Ну а в самом финале – долгая пробежка Антуана Дуанеля, который пытается реализовать единственную оставшуюся у него настоящую мечту: он никогда не видел моря. Эта пробежка уравновешивает первую последовательность кадров, и фоном для нее служит тот же самый вальс, в той же аранжировке. Только теперь камера фиксируется не на проплывающих мимо «фасадах» – заборах, садах с голыми зимними деревьями, указателях и пасущихся коровах. Она строго держит в центре кадра бегущую фигурку Дуанеля: внутренняя история вскрылась, выглянула наружу и спряталась обратно – «развидеть» ее уже невозможно. Так что мы возвращаемся в логику того самого начального «гиперрекадража»: в кадре есть только Дуанель, а весь остальной мир – всего лишь случайность, набор акциденций, имеющий смысл только потому, что где-то за ним скрывается Море. А потом море появляется в кадре. Дуанель устало трусит к воде по бесконечному песчаному пляжу, обнажившемуся во время отлива, пару раз пересекая по пути цепочки чьих-то чужих следов. И время того самого, растерянного пиццикато наступает тогда, когда он заходит-таки в мелкую набегающую волну, а потом, промочив ноги, поворачивает обратно – лицом к ненастоящему миру. И фильм заканчивается крупным планом: на лице у Антуана Дуанеля нет даже удивления. Зато есть выражение, очень похожее на то, что зритель мог заметить в глазах у стоящих за решеткой девочек.
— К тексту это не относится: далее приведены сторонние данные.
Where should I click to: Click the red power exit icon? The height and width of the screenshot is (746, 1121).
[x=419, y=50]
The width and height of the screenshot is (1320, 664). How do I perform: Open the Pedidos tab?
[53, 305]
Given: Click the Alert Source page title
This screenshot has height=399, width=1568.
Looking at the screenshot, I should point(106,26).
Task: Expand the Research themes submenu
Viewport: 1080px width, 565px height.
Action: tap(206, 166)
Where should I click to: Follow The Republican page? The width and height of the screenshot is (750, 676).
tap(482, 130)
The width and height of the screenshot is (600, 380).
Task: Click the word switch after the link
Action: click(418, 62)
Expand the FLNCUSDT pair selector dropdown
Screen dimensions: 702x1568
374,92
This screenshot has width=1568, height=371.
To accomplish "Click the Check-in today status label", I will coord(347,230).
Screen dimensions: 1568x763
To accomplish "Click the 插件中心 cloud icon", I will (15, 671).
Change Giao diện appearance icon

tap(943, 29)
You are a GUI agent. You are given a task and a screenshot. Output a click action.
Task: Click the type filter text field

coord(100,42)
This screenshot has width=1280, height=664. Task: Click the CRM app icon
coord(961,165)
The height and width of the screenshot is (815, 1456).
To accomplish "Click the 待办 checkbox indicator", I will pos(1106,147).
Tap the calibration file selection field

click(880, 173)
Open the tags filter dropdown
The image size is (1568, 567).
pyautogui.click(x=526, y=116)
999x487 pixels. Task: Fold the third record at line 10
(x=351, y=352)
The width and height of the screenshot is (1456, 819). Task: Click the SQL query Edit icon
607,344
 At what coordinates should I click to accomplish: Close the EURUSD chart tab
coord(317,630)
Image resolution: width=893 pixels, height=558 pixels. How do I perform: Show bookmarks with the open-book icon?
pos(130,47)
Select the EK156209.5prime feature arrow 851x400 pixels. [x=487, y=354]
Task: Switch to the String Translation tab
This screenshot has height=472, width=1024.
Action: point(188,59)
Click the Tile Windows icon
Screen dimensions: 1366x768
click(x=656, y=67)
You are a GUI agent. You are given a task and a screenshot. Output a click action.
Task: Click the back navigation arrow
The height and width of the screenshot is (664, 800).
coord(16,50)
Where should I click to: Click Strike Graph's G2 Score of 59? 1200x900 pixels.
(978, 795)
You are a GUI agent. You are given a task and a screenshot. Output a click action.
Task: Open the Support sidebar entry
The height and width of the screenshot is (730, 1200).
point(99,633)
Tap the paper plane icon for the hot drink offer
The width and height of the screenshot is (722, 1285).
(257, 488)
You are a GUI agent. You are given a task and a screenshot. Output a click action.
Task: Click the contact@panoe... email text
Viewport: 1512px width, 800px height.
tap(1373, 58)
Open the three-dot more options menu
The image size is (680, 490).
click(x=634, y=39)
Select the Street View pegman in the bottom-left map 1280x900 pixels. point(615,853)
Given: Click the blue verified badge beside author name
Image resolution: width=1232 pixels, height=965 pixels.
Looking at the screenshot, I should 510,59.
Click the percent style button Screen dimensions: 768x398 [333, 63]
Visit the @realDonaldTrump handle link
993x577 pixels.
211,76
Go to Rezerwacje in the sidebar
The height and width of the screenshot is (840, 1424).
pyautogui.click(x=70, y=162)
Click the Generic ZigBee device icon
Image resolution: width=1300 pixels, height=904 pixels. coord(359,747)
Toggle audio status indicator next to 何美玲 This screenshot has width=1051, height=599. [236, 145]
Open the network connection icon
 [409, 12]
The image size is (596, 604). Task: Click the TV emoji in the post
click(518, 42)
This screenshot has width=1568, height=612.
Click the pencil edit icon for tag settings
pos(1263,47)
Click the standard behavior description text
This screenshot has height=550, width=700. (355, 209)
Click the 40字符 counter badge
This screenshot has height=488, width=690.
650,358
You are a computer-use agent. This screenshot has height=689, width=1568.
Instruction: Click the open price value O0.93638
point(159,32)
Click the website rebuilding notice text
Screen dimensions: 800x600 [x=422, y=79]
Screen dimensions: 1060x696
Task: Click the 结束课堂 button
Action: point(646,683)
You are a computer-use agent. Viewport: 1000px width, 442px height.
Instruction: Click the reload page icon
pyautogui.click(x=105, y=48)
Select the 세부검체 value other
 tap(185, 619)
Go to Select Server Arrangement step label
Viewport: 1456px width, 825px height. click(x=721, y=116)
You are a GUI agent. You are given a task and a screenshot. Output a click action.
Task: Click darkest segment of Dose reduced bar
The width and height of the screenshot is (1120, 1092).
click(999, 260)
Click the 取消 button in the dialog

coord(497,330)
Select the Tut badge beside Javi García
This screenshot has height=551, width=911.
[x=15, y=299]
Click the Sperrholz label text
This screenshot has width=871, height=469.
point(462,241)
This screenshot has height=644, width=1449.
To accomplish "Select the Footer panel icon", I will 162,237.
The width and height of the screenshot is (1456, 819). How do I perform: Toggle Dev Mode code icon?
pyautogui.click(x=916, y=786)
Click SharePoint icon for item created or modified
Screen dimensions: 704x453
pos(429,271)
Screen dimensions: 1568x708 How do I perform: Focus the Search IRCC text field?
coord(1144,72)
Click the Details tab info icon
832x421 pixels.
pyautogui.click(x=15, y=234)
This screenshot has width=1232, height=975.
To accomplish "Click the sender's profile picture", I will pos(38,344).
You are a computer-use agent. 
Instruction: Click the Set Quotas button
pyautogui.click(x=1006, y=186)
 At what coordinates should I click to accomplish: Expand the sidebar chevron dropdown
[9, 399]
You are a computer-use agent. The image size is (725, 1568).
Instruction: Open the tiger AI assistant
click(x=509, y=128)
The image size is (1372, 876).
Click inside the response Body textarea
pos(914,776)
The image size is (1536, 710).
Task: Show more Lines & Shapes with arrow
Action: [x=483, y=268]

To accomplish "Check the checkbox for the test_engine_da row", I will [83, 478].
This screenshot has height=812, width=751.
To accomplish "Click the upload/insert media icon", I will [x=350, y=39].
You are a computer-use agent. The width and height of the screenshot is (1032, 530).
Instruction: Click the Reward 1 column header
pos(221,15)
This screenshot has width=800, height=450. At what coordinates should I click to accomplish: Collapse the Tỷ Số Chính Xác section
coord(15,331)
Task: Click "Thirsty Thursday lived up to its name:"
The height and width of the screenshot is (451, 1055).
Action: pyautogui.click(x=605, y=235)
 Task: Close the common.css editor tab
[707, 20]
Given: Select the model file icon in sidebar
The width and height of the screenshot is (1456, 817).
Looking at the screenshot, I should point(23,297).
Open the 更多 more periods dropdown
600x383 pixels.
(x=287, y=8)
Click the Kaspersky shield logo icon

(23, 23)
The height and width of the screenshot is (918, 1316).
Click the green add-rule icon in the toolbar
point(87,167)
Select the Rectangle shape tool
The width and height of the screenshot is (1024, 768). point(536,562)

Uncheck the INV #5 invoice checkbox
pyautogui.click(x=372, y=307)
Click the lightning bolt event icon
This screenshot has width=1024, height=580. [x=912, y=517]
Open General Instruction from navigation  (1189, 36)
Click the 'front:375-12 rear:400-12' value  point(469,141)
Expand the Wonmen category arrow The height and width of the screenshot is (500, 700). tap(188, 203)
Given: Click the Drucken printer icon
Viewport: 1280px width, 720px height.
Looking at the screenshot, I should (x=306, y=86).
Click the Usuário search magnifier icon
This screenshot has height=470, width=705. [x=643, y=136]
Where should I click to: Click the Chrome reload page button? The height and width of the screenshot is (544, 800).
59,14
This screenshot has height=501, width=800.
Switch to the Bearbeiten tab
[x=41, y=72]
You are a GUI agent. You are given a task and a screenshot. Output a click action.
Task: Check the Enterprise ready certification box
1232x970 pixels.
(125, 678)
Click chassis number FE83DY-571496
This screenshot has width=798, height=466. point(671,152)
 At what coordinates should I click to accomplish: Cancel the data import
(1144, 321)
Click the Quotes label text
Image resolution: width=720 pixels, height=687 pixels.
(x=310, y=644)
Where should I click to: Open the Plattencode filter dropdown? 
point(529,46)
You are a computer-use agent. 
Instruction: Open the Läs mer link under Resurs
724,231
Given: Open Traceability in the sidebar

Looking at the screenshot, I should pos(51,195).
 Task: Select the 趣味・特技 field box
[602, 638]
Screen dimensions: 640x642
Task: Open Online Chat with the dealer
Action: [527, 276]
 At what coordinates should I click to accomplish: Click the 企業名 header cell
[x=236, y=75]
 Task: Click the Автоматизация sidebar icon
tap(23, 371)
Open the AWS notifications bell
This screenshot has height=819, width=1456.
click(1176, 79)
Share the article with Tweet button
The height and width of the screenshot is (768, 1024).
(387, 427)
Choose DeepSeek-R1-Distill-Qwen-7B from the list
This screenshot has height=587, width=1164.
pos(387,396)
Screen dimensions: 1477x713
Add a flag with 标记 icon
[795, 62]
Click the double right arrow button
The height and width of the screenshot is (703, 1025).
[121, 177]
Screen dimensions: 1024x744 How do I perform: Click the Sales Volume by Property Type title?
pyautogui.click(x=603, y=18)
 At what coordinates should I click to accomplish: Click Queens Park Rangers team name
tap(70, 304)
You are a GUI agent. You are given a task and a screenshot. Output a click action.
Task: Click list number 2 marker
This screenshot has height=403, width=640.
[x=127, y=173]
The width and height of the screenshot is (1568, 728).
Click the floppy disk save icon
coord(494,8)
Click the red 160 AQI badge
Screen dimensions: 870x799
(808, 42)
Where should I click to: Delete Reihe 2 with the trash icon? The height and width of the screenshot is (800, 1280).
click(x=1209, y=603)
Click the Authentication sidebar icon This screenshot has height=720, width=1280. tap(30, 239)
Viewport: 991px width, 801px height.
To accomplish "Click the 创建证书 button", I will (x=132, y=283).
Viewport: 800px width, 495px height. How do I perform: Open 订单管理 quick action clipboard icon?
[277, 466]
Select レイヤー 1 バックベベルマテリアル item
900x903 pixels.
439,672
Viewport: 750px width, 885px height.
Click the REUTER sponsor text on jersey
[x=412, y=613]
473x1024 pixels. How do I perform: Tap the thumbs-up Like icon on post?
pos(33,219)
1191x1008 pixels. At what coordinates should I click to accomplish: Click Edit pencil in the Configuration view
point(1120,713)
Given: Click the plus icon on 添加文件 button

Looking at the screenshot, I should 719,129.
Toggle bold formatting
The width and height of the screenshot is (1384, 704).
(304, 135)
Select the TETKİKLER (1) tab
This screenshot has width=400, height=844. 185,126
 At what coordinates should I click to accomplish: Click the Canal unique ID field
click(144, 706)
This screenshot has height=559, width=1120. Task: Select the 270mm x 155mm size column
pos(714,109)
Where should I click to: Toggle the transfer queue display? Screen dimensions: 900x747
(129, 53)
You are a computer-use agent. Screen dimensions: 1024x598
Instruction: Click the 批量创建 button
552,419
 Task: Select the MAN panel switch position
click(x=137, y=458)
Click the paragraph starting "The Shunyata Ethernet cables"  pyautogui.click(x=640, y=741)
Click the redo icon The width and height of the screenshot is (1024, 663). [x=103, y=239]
Этот финал – самая злая пародия, которая есть в этом фильме, битком набитом аллюзиями и, в свою очередь, разобранном впоследствии на цитаты едва ли не по кадрам[500]. Потому что это принципиальный и злой ответ Альберу Ламорису, так искренне любимому Андре Базеном. В финале «Белой гривы» протагонист-подросток уплывал в открытое море вдвоем с белым конем – куда-то за горизонт, где живут свободные от людской злобы и приземленности проективные реальности. Цепочки следов на пляже позаимствованы оттуда же. Да, и конь в «Четырехстах ударах» тоже есть – роскошно неуместный, что лишний раз свидетельствует о том, что режиссеру он был в картине нужен непременно. Вот только конь этот – чучело, стоящее в провонявшей скукой и деньгами буржуазной квартире. На нем спят кошки и о него гасят сигары.